Albatrosses divorce more often when ocean waters warm
When it comes to fidelity, birds fit the bill: Over 90 percent of all bird species are monogamous and — mostly — stay faithful, perhaps none more famously than the majestic albatross. Albatross couples rarely separate, sticking with the same breeding partner year after year. But when ocean waters are warmer than average, more of the birds split up, a new study finds.
In years when the water was warmer than usual, the divorce rate — typically less than 4 percent on average — rose to nearly 8 percent among albatrosses in part of the Falkland Islands, researchers report November 24 in Proceedings of the Royal Society B. It’s the first evidence that the environment, not just breeding failure, affects divorce in wild birds. In fact, the team found that during warmer years, even some females that had bred successfully ditched their partners.
The result suggests that as the climate changes as a result of human activity, higher instances of divorce in albatrosses and perhaps other socially monogamous animals may be “an overlooked consequence,” the researchers write.

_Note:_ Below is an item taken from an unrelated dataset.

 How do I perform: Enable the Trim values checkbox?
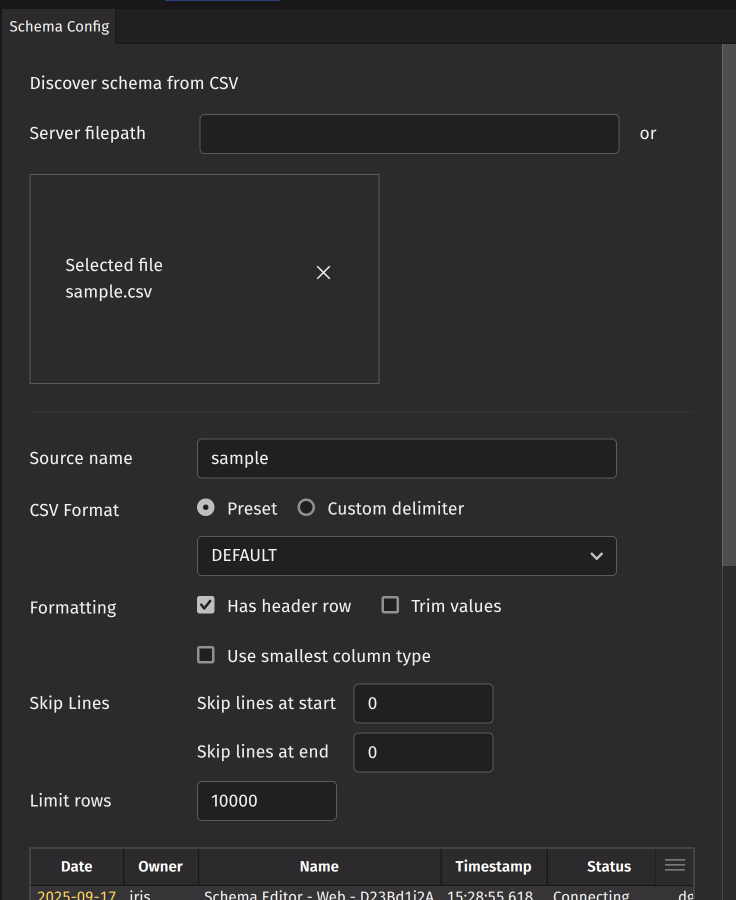tap(391, 606)
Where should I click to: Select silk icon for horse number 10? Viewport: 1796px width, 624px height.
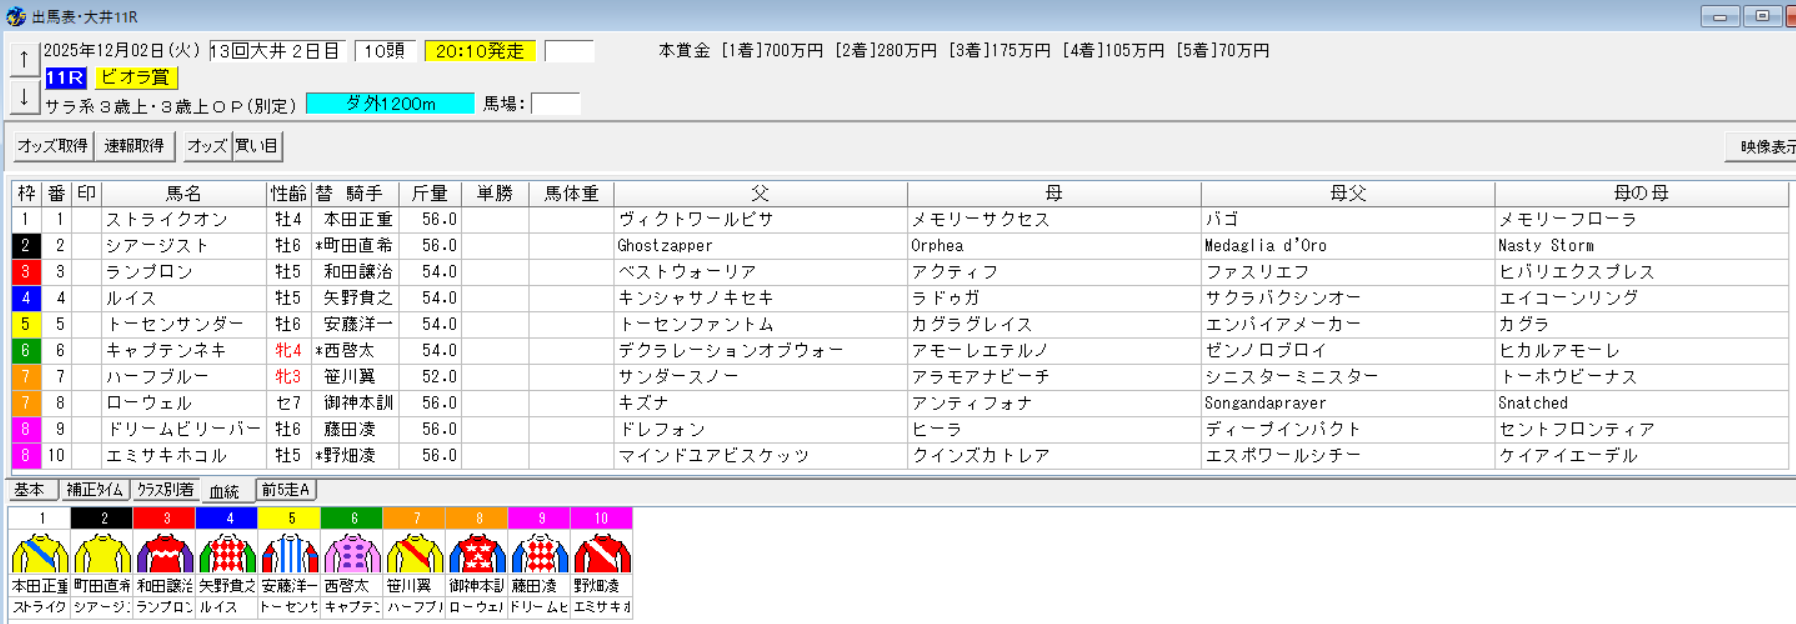click(602, 553)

Albatrosses can live for decades, sometimes spending years out on the ocean searching for food and returning to land only to breed. Pairs that stay together have the benefits of familiarity and improved coordination, which help when raising young. This stability is particularly important in dynamic, marine environments, says Francesco Ventura, a conservation biologist at the University of Lisbon in Portugal.
But if breeding doesn’t work out, many birds — mostly females — leave their partner and try to find better luck elsewhere (SN: 3/7/98). Breeding is more likely to fail in years with more difficult conditions, with knock-on effects on divorce rates the following years. Ventura wanted to find out whether the environment also has a direct impact: changing the rate of divorce regardless of whether the breeding had gone well.

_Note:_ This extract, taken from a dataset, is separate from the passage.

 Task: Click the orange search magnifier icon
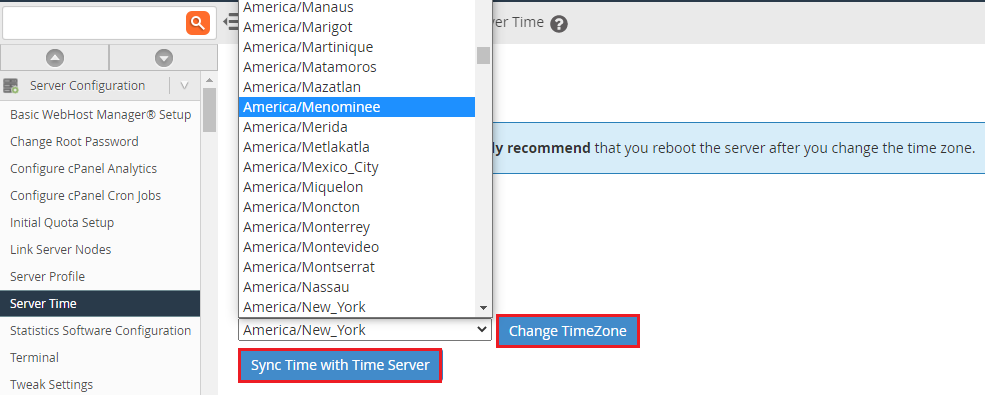[198, 23]
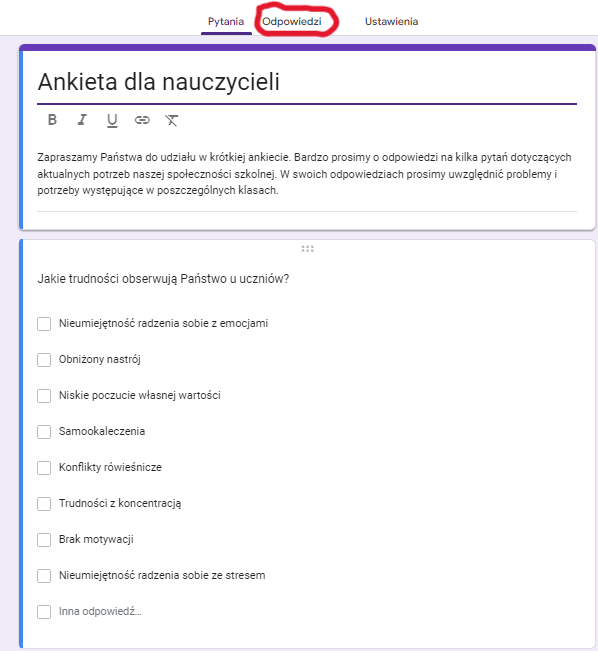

Ventura and his team analyzed data collected from 2004 to 2019 on a large colony of black-browed albatrosses (Thalassarche melanophris) living on New Island in the Falkland Islands. The team recorded nearly 2,900 breeding attempts in 424 females, and tracked bird breakups. Then, accounting for previous breeding success in individual pairs, the researchers checked to see if environmental conditions had any noticeable further impact on pairings.
Breeding failure, especially early on, was still the main factor behind a divorce: Each female lays just a single egg, and those birds whose eggs didn’t hatch were over five times as likely to separate from their partners as those who succeeded, or those whose hatched chicks didn’t survive. In some years, the divorce rate was lower than 1 percent.

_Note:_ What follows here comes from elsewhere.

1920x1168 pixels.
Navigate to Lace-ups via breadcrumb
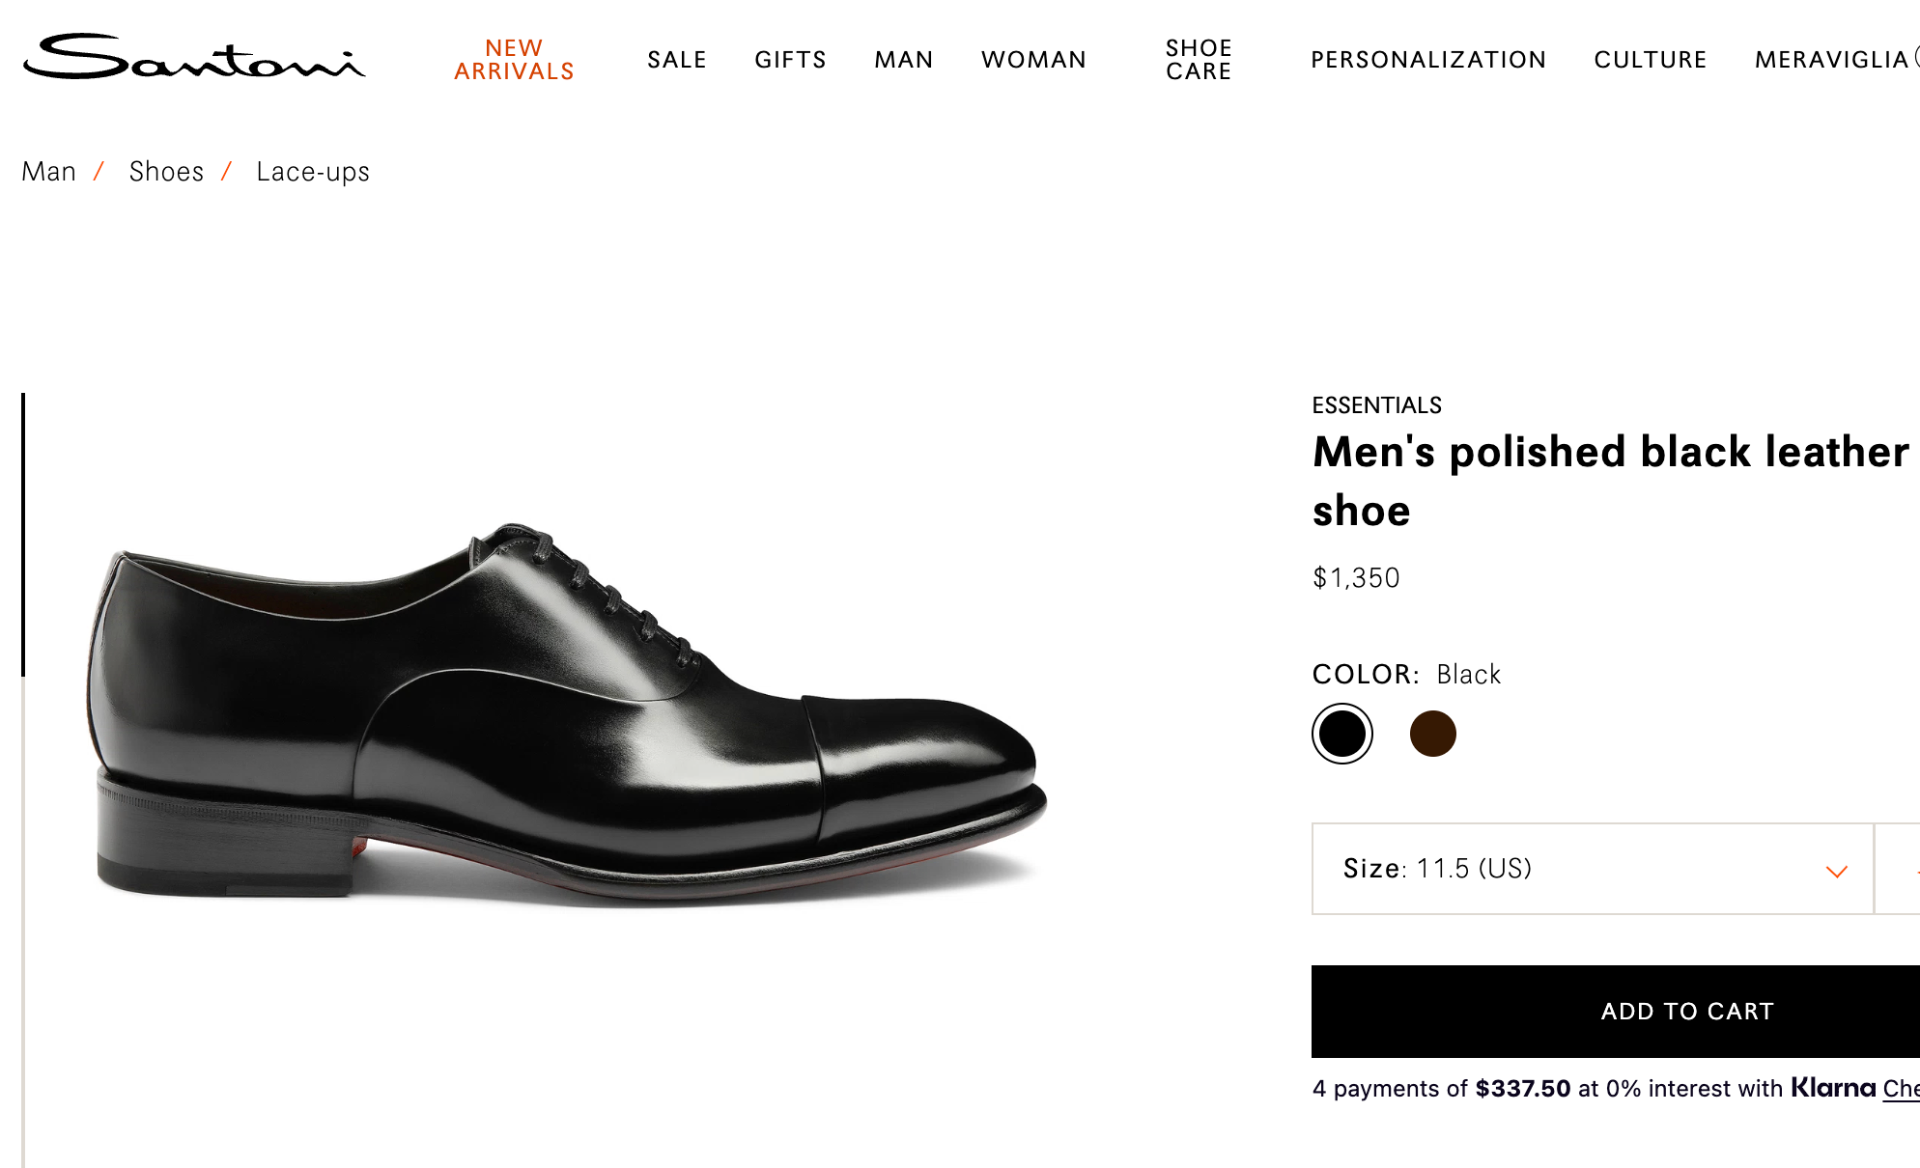[x=313, y=171]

Yet this rate increased in line with average water temperatures, reaching a maximum of 7.7 percent in 2017 when waters were the warmest. The team’s calculations revealed that the probability of divorce was correlated with rising temperatures. And surprisingly, females in successful breeding pairs were more likely to be affected by the harsher environment than males or females that either didn’t breed, or failed. When ocean temperatures dropped again in 2018 and 2019, so did divorce rates.
Warmer water means fewer nutrients, so some birds may be fueling up out at sea for longer, delaying their return to the colony or turning up bedraggled and unappealing. If members of pairs return at different times, this can lead to breakups (SN: 10/6/04).
What’s more, worse conditions one year might raise stress-related hormones in the birds too, which can affect mate choice. A bird may incorrectly attribute its stress to its partner, rather than the harsher environment, and separate even if hatching was successful, the researchers speculate.
Such misreading between cues and reality could make separation a less-effective behavior, suggests Antica Culina, an evolutionary ecologist at the Netherlands Institute of Ecology in Wageningen who was not involved in the study. If animals divorce for the wrong reason and do worse the following season, that can lead to lower breeding success overall and possibly population decline.
Similar patterns could be found in other socially monogamous animals, including mammals, the researchers suggest. “If you imagine a population with a very low number of breeding pairs … this might have much more serious repercussions,” Ventura says.